Start of Input data

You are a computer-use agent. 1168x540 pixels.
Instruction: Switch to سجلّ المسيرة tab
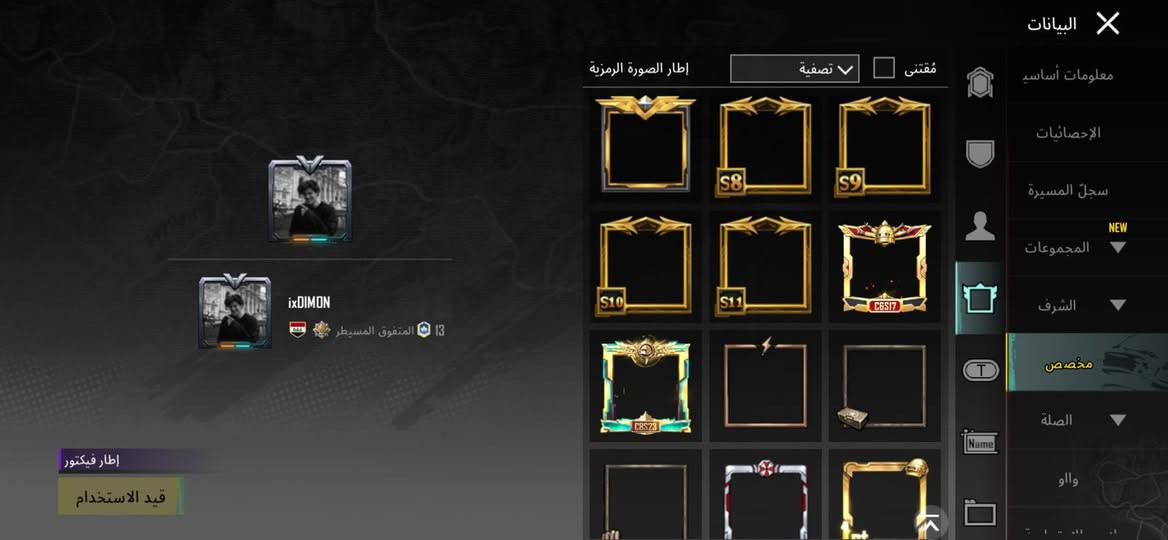[1067, 190]

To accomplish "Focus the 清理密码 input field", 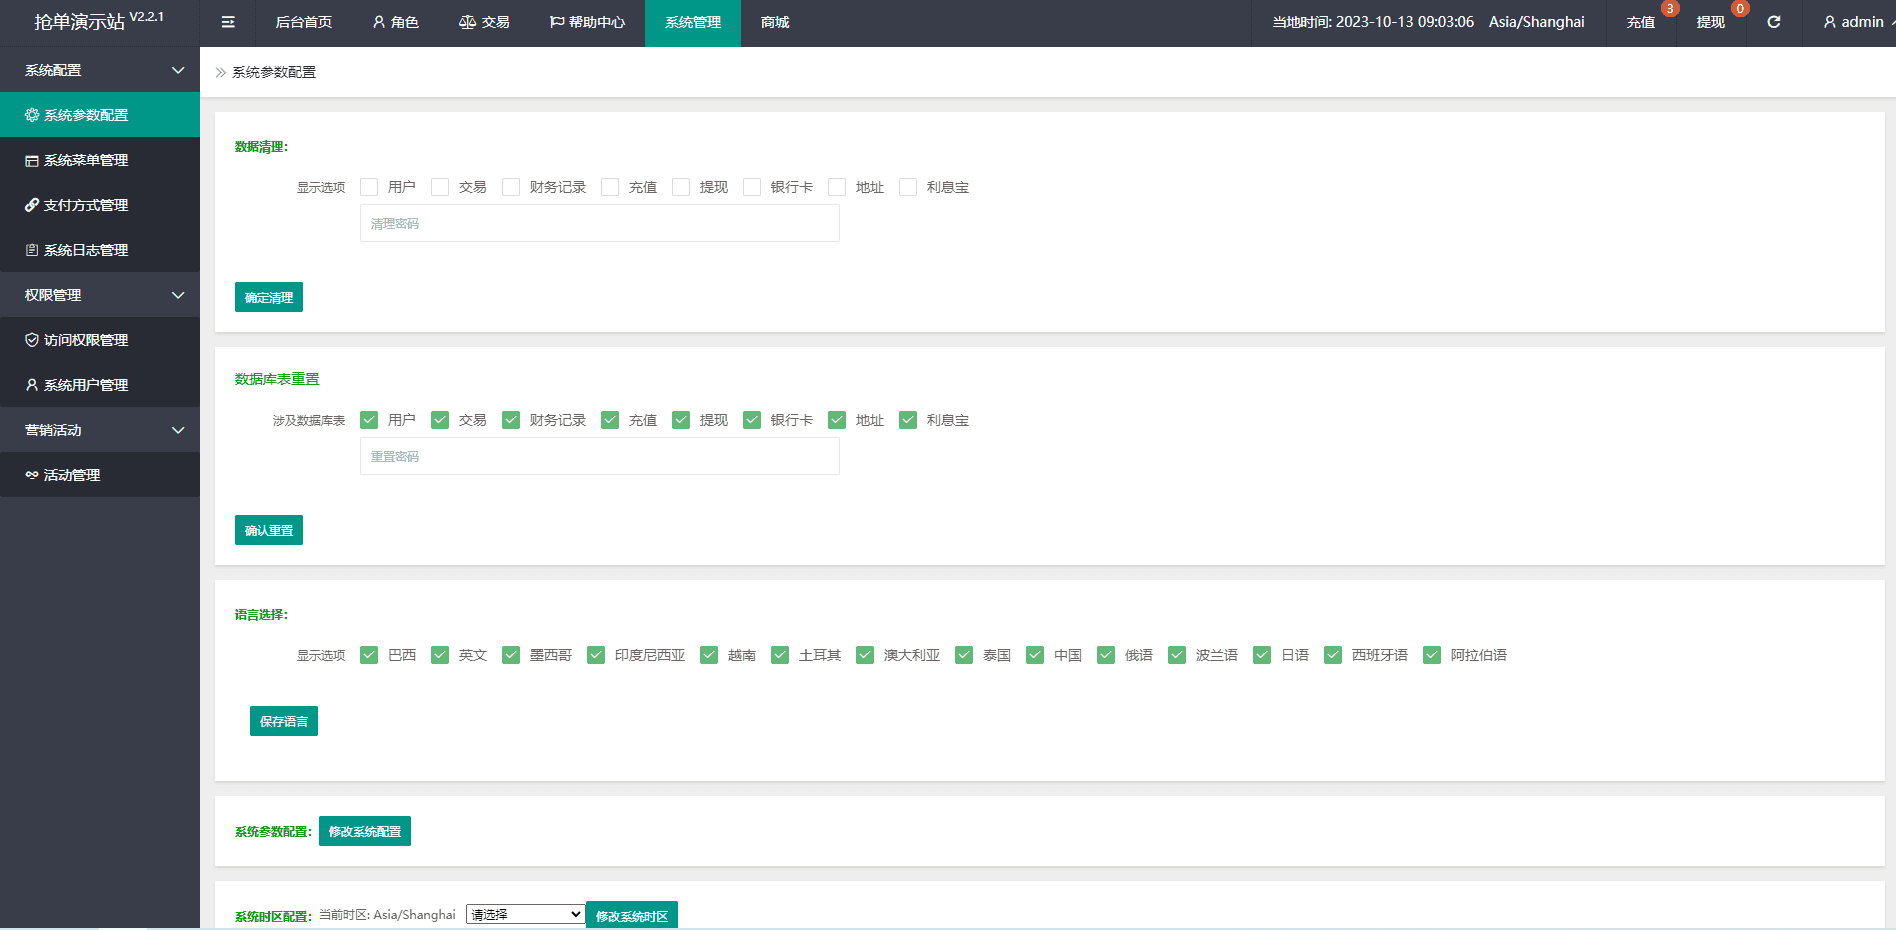I will [x=599, y=224].

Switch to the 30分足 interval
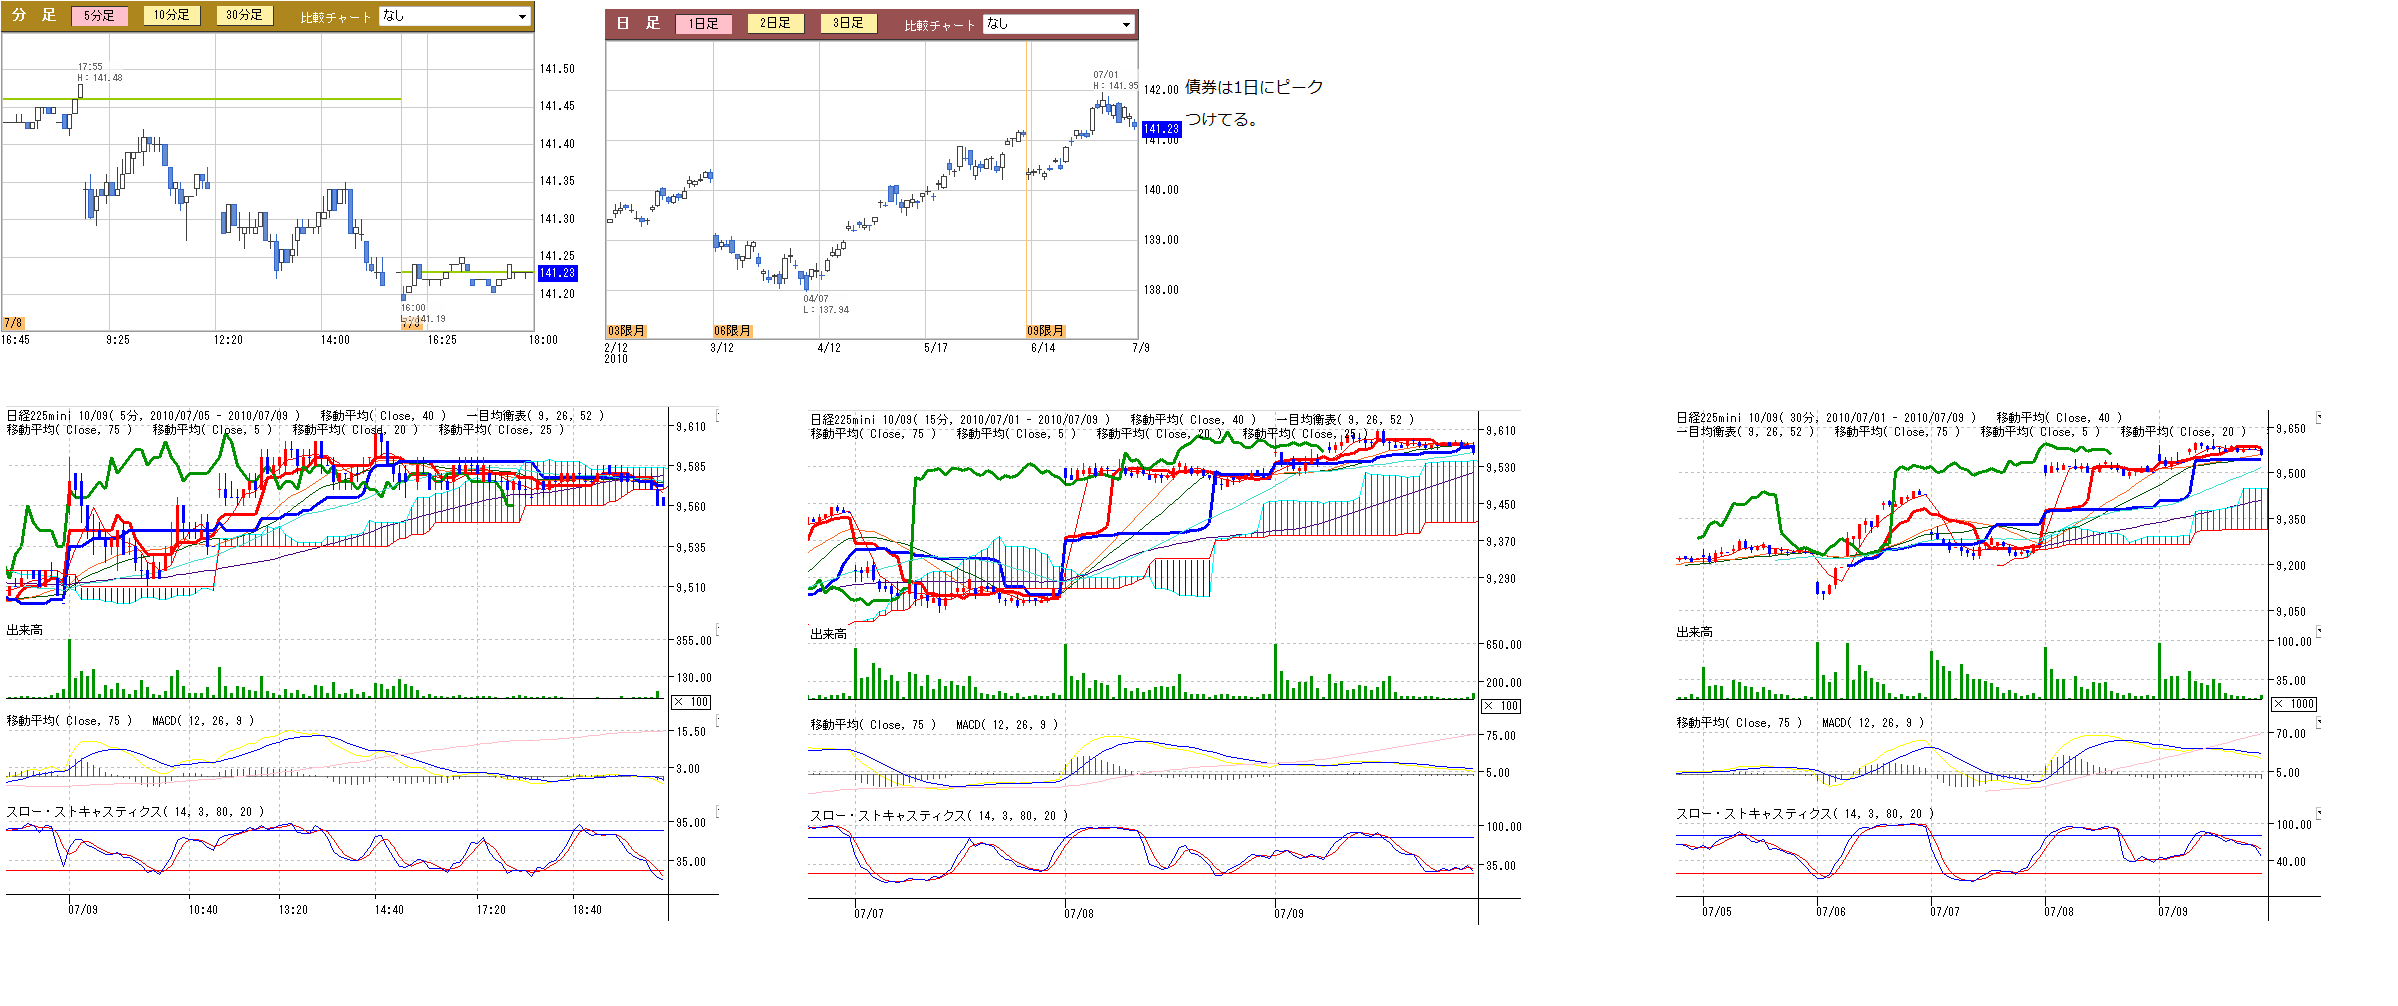(244, 16)

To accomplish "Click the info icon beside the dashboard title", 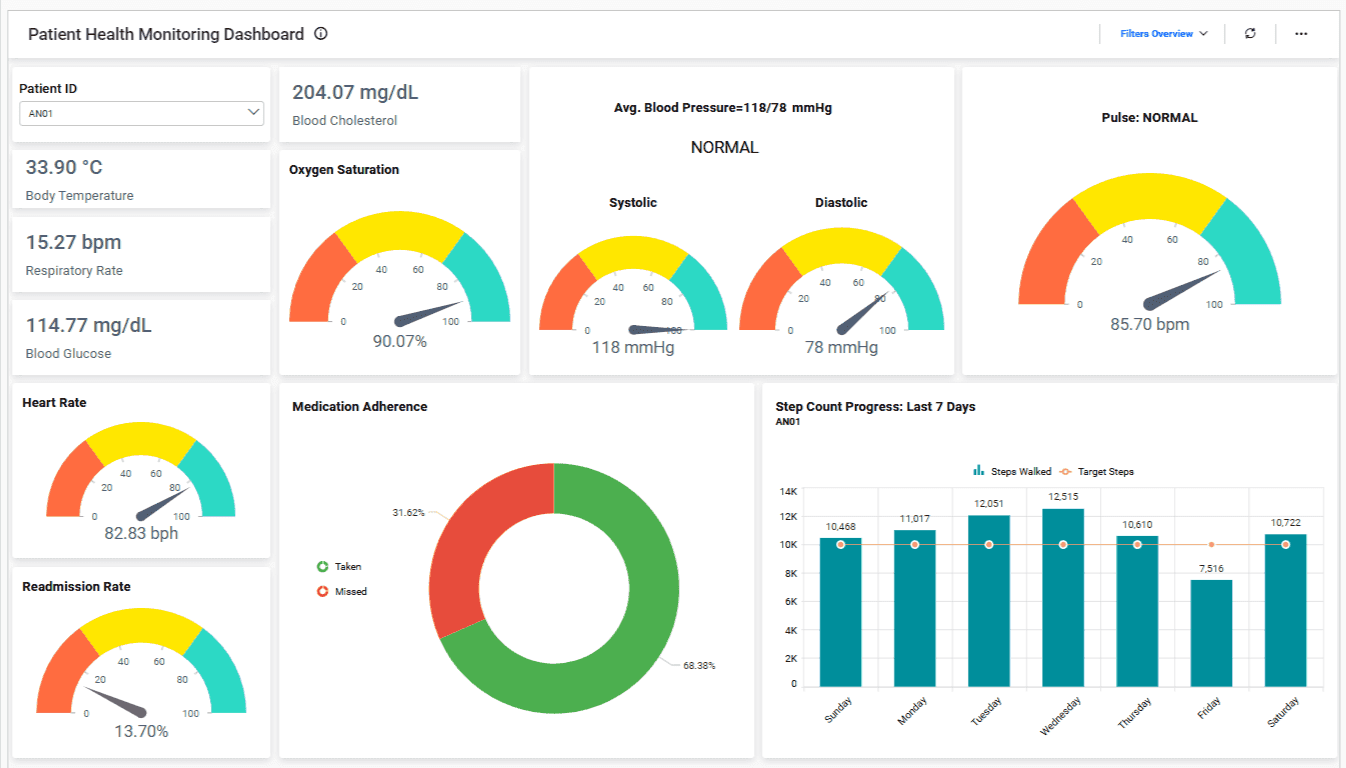I will [x=319, y=33].
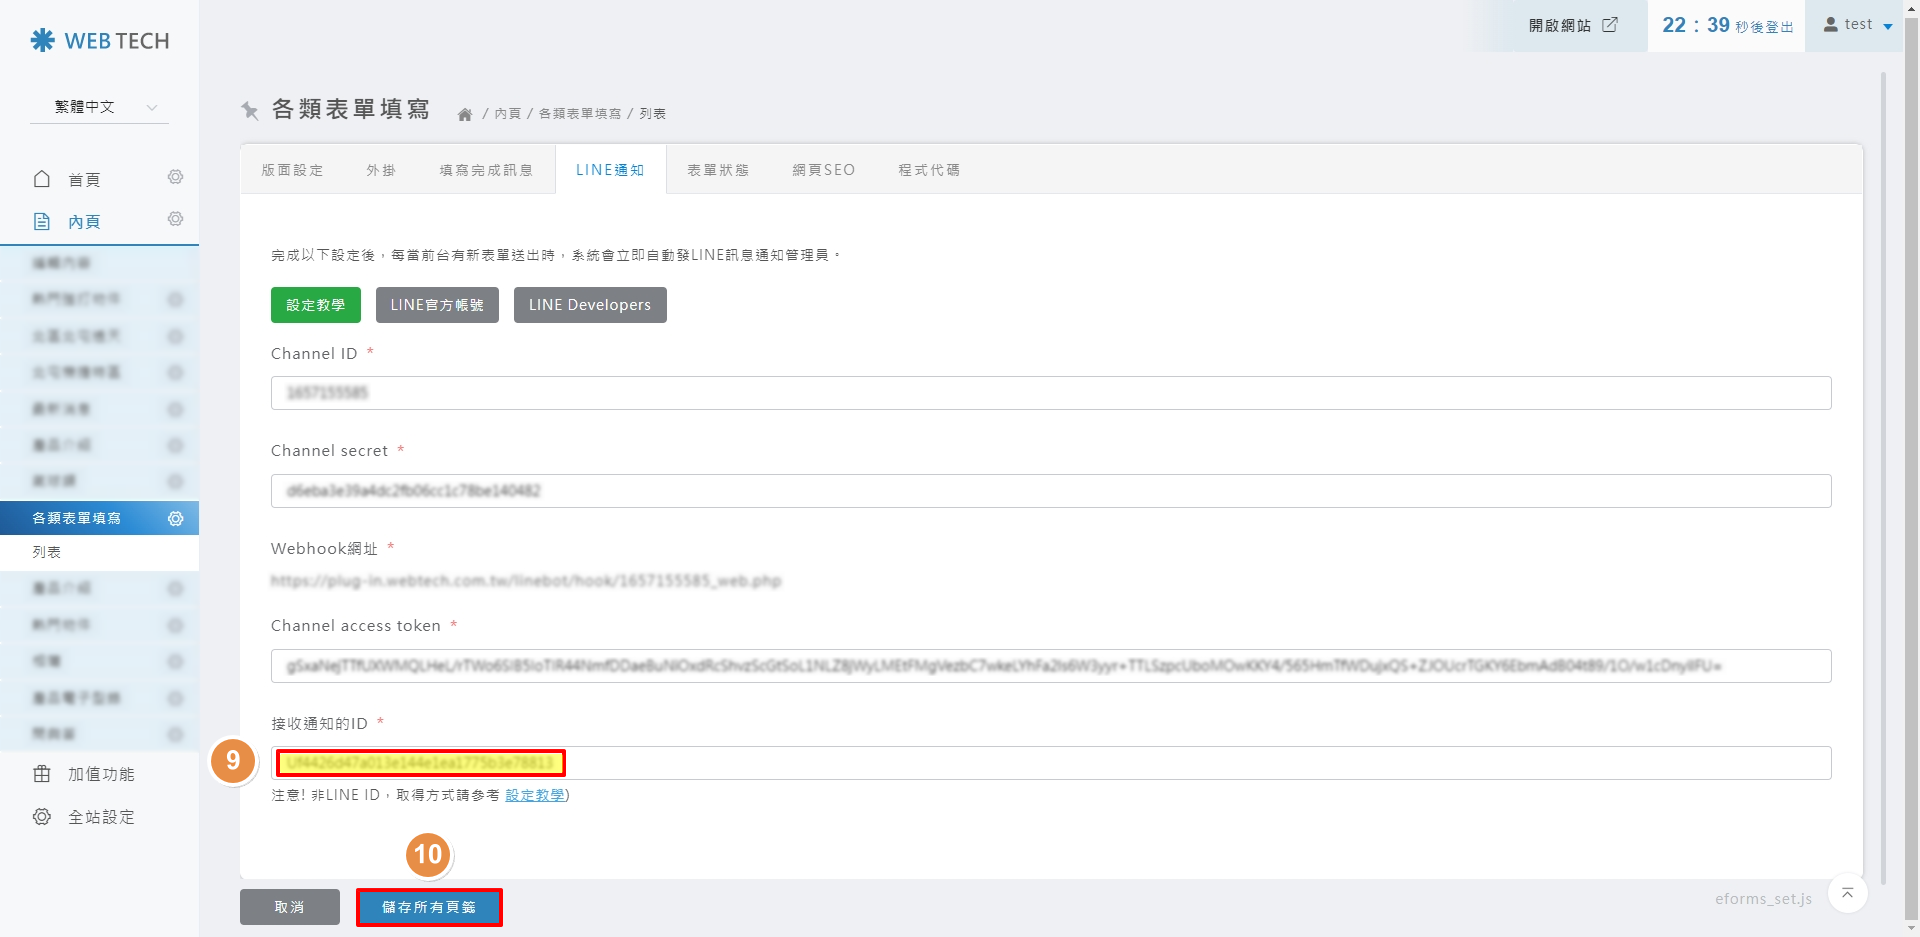Image resolution: width=1920 pixels, height=937 pixels.
Task: Switch to the 版面設定 tab
Action: (292, 170)
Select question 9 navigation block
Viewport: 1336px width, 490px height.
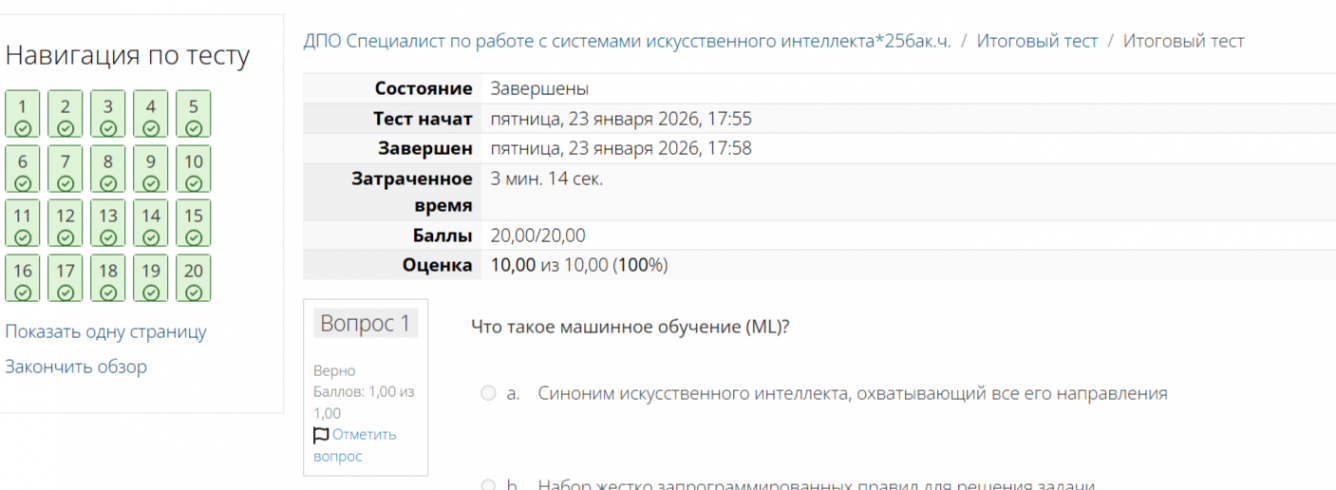coord(150,169)
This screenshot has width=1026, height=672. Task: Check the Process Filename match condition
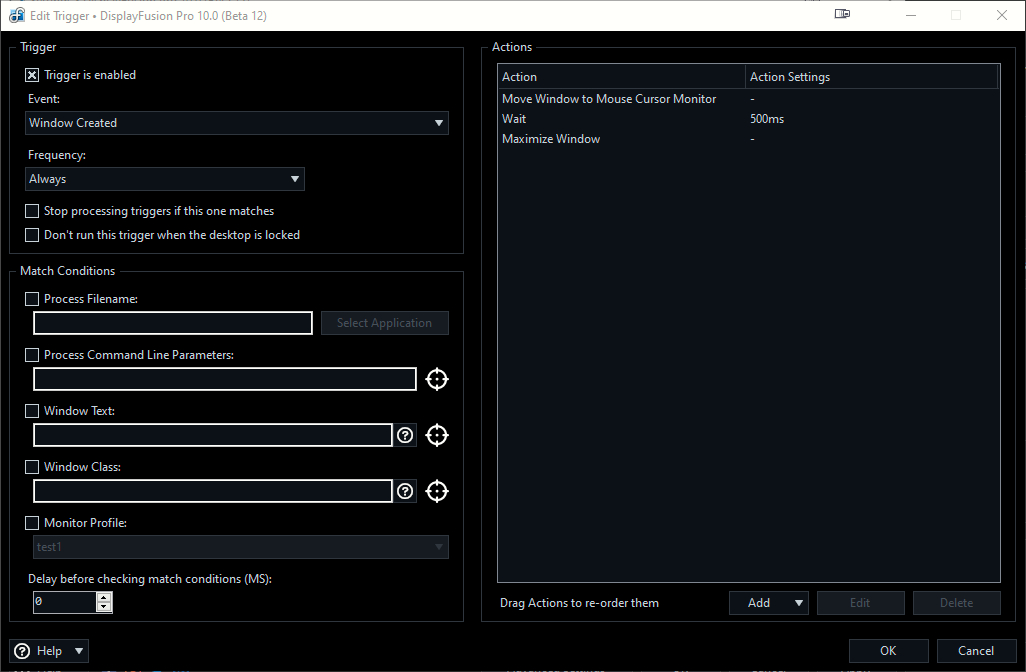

End of Input data

**Task objective**
Retype only the lines from the line with "Viewport: 1336px width, 490px height." through the last line of the data. Keep both ends and skip the pictures.

**Worked solution**
Viewport: 1336px width, 490px height.
coord(150,169)
This screenshot has width=1026, height=672. Task: Check the Process Filename match condition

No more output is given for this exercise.